• **Aplica lo leído**:
- 1) Según el texto sobre la personalidad política, ¿qué rasgos son los que en mayor medida la describen?
- 2) Prosigue el texto sobre la personalidad política justo después de su última oración.
-------- Texto proporcionado --------
Los rasgos narcisistas son los que en mayor medida describen la personalidad política. Entre los narcisos encontraremos a los padres de tantas promesas inviables. Y no piensen que mienten, ¡es que, en ocasiones, hasta se las creen! A puñados pueden contarse los políticos que todo lo saben, que prometen cambios espectaculares, de inconmensurable egolatría, radicalmente reacios a la crítica, traicioneros exterminadores de quienes les hacen sombra -ellos nunca se manchan las manos- y siempre encantados con la adulación de los inseguros. Ojito, que especímenes de este tipo abundan en todos los partidos. Sin excepción. Y, a mi juicio, son los que en verdad manchan la hermosura de la política. Porque la política, como la vida, es ciertamente bella.

Hablaba de los políticos inseguros o dependientes, elementos imprescindibles para el regocijo de antisociales y narcisistas. Como diría Cristo, a ellos hay que aplicarles aquello del «yo os perdono». Aquí no hay maldad sino miseria. No están en política por el poder sino por la necesidad de incrementar su autoestima. Pobre gente, entre cuyas aspiraciones se encuentra superar en el estatus social al Juan Cuesta de su comunidad de propietarios y, a ser posible, disponer de tarjetas y papel con membrete personal, que eso luce mucho. Como mecanismo de defensa, disfrazan su necesidad de supervivencia -hay que comer- con la supuesta disciplina de partido, siempre por encima de la lealtad personal.
-------- Conjunto de registros --------
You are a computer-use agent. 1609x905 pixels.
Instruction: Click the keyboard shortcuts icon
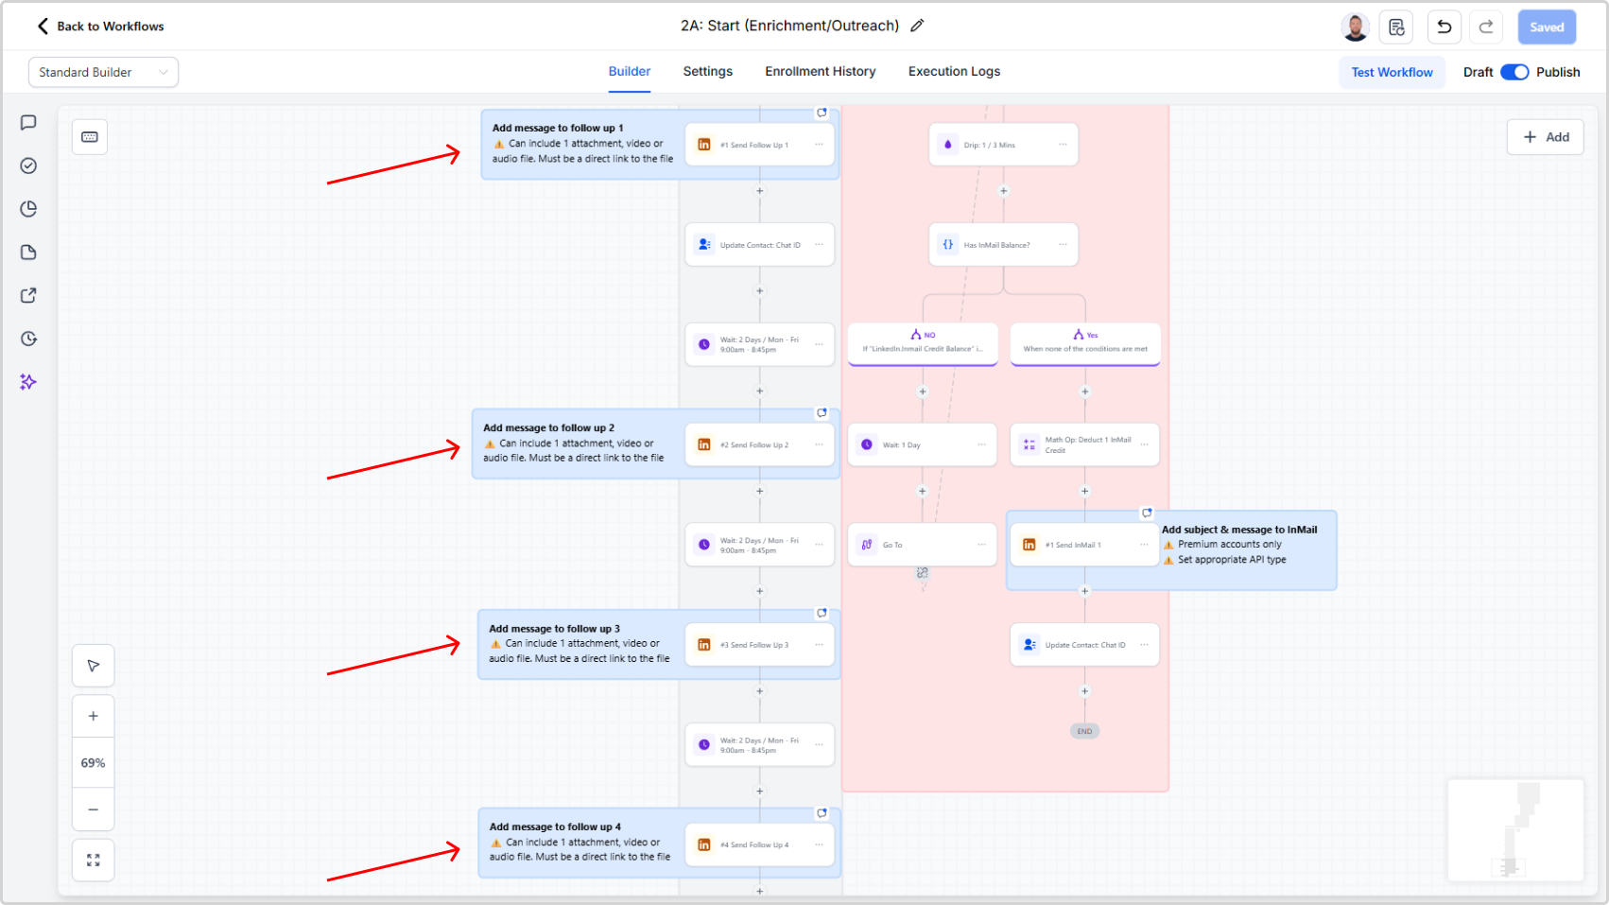90,137
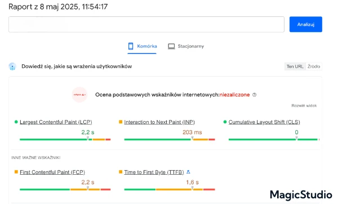Switch to the Komórka tab

click(142, 47)
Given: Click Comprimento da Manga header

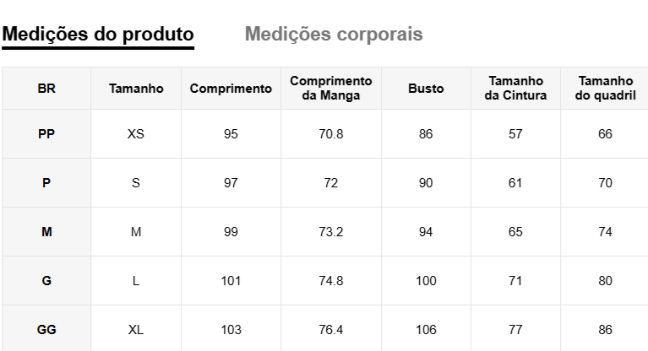Looking at the screenshot, I should (331, 88).
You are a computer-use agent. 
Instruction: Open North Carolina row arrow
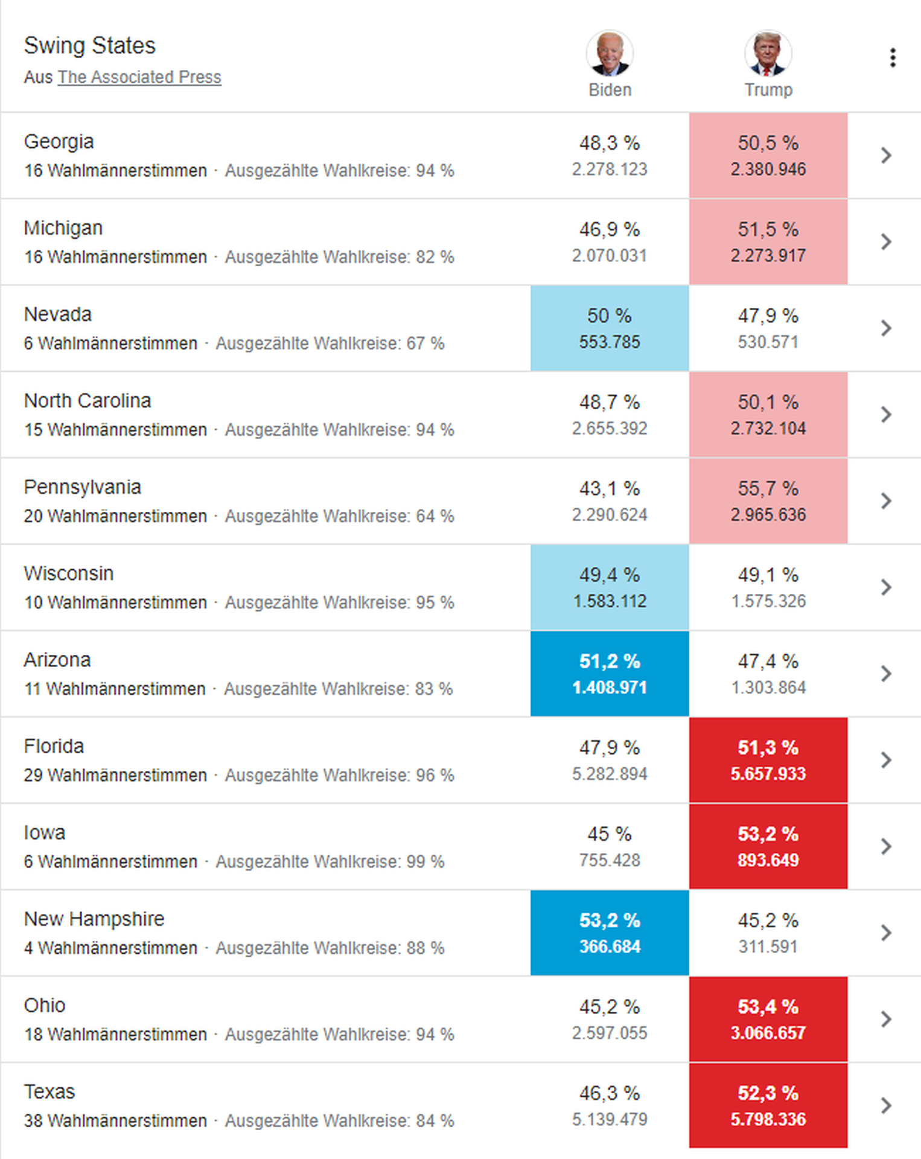885,415
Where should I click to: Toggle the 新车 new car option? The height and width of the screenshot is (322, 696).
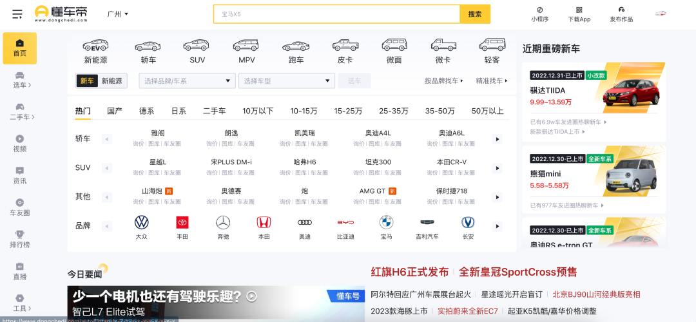pyautogui.click(x=87, y=81)
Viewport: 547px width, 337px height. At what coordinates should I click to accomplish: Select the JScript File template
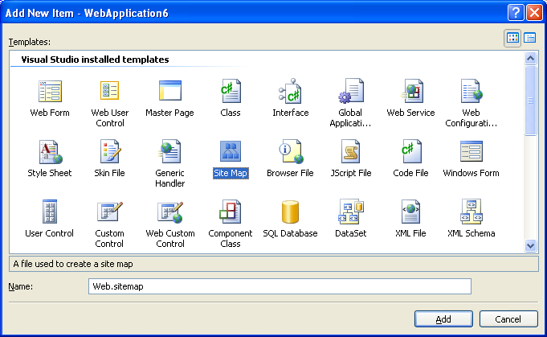click(350, 152)
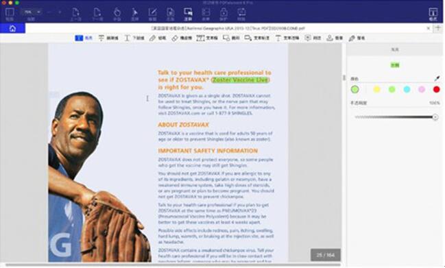This screenshot has height=268, width=445.
Task: Activate the eyedropper color picker
Action: pos(437,79)
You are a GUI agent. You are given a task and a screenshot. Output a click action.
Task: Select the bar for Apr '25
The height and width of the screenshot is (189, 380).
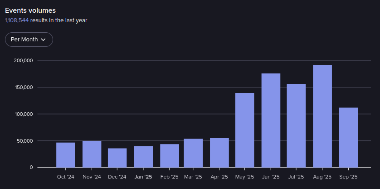tap(219, 153)
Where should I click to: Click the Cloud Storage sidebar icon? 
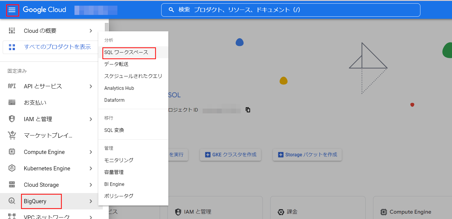12,185
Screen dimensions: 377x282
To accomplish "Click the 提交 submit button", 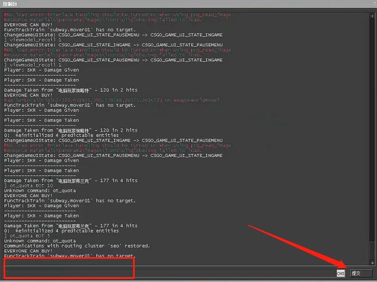I will 361,273.
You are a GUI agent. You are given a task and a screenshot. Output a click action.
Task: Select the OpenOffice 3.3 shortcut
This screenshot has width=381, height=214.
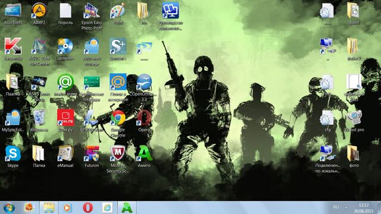(x=144, y=87)
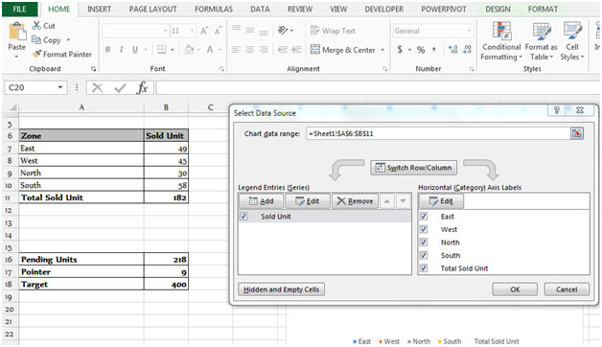Click the chart data range collapse icon
This screenshot has width=602, height=347.
point(577,133)
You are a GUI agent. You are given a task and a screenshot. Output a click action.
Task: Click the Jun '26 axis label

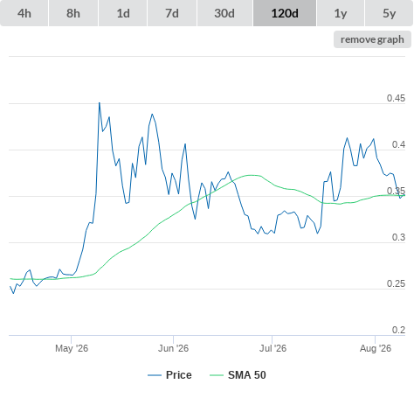173,348
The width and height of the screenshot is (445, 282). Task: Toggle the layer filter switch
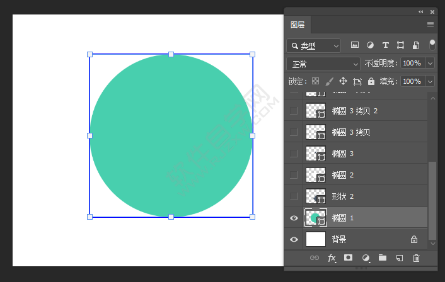[432, 45]
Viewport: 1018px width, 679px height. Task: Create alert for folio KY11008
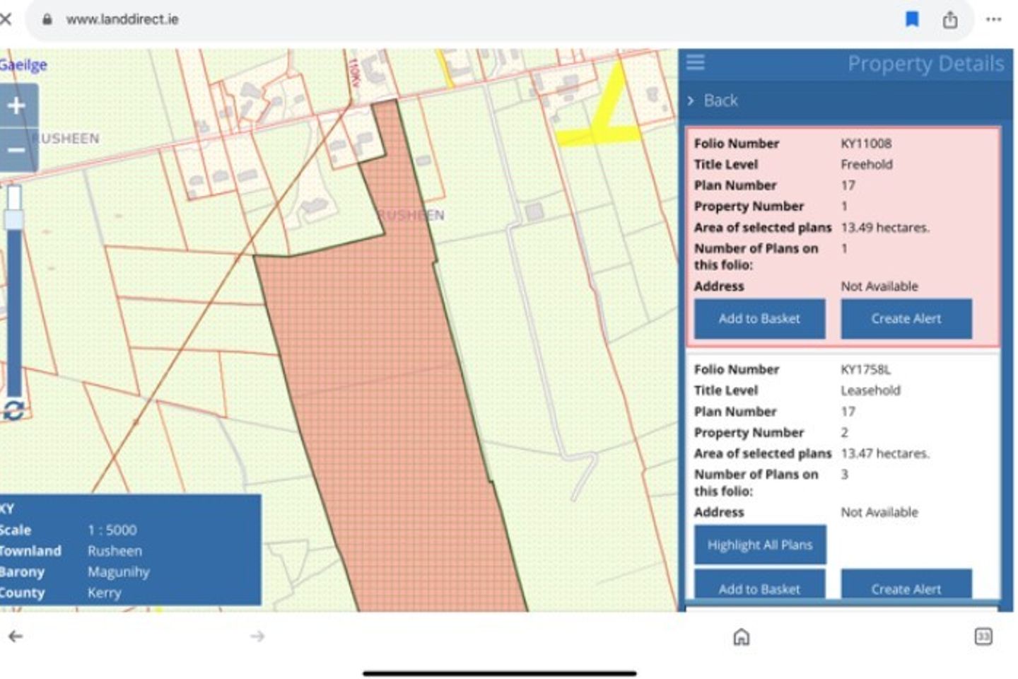click(906, 319)
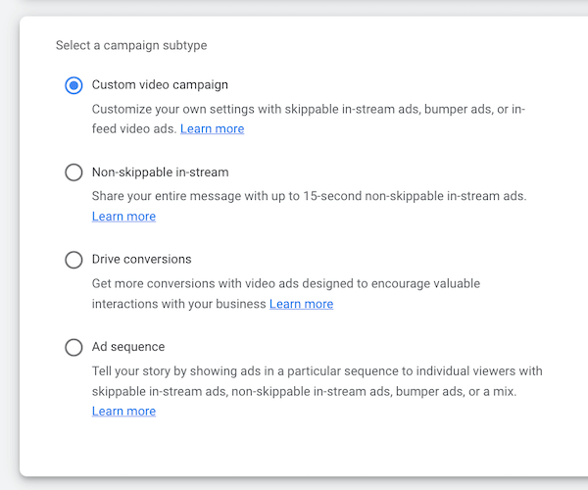Choose the Non-skippable in-stream radio button
This screenshot has height=490, width=588.
(74, 172)
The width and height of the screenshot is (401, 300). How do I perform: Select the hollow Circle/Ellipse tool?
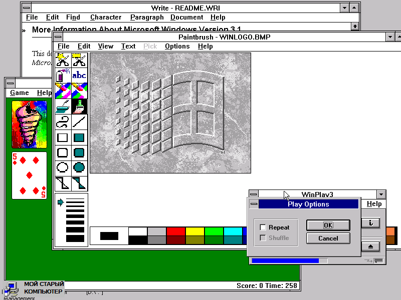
--------
• **Respuestas por tarea**:
- 1) Los rasgos narcisistas.

- 2)
Sitúense ante la pantalla, ejerciten el zapping y asistan el somnífero debate electoral de turno. Nuevo perfil. Ahí aparece ese histérico orador, con sus gritos y aspavientos, su cínica sonrisa y esa pinta de «dandy» embaucador. Suele ser también el encargado de despertarnos en aburridos mítines, alejándonos del abrazo de Morfeo. Dicen que es para exaltar a las masas. Y suelen triunfar ante una muchedumbre embravecida, que le responde al unísono con sus gritos y deseos, configurando una peculiar e histriónica orgía ideológica.

A mi humilde entender, la mayor parte de los casos descritos ya eran así antes de llegar a la política, en mayor o menor medida. El ejercicio de esta actividad suele reafirmar más estos rasgos, llegando a aportarles entidad patológica en muchos casos. Por cierto, no olvidemos añadir el paranoidismo, la suspicacia extrema que conlleva el cargo. Y es que, en este trabajo, ya saben que se aplica aquello de «líbreme Dios de mis amigos que de mis enemigos ya me libraré yo». ¡Como para fiarte de quienes te rodean!

Un caso curioso es el de los pasivo-agresivos o negativistas. Siendo un patrón de personalidad más típico de los políticos de la oposición («todo está mal»); es lamentable que se haya extendido entre algunos gobernantes. El victimismo, la pasividad y el resentimiento ante el éxito de otros, no son buenos compañeros de viaje para quien se dedica a la política. Menos aún cuando se intentan compensar atribuyéndose los logros que obtuvieron otros. Tiemblen ante políticos de estas características, por más que pidan confianza o hablen del cambio. Estos son los que paralizan a una sociedad, gobiernen o no.

Creerán que todo esto es una broma. ¡En absoluto! Hemos depositado nuestra confianza en ellos. Pero realmente no son ese producto del «photoshop» que vemos en los anuncios, tan sonrientes y cuasi perfectos. En la intimidad alguno puede creerse un dios pero, al fin y a la postre, tan humanos como cualquiera.

¿Y esto se cura? Tranquilos, que la propia experiencia me dice que suele ser pasajero y es posible bajar del Olimpo sin romperse una pierna. Por el momento, a superar la disforia electoral. Basta con recuperarse del estrés de las elecciones y ponerse a trabajar después de meses de sintomatología tan florida y manifiesta pasividad. Quienes sufran algunos de estos trastornos, empiecen por tomar conciencia de su problema. Y si alguno llega a tener responsabilidades en materia sanitaria, personalmente le agradecería que haga algo más por la salud mental de sus conciudadanos. Tal vez así nos beneficiemos todos.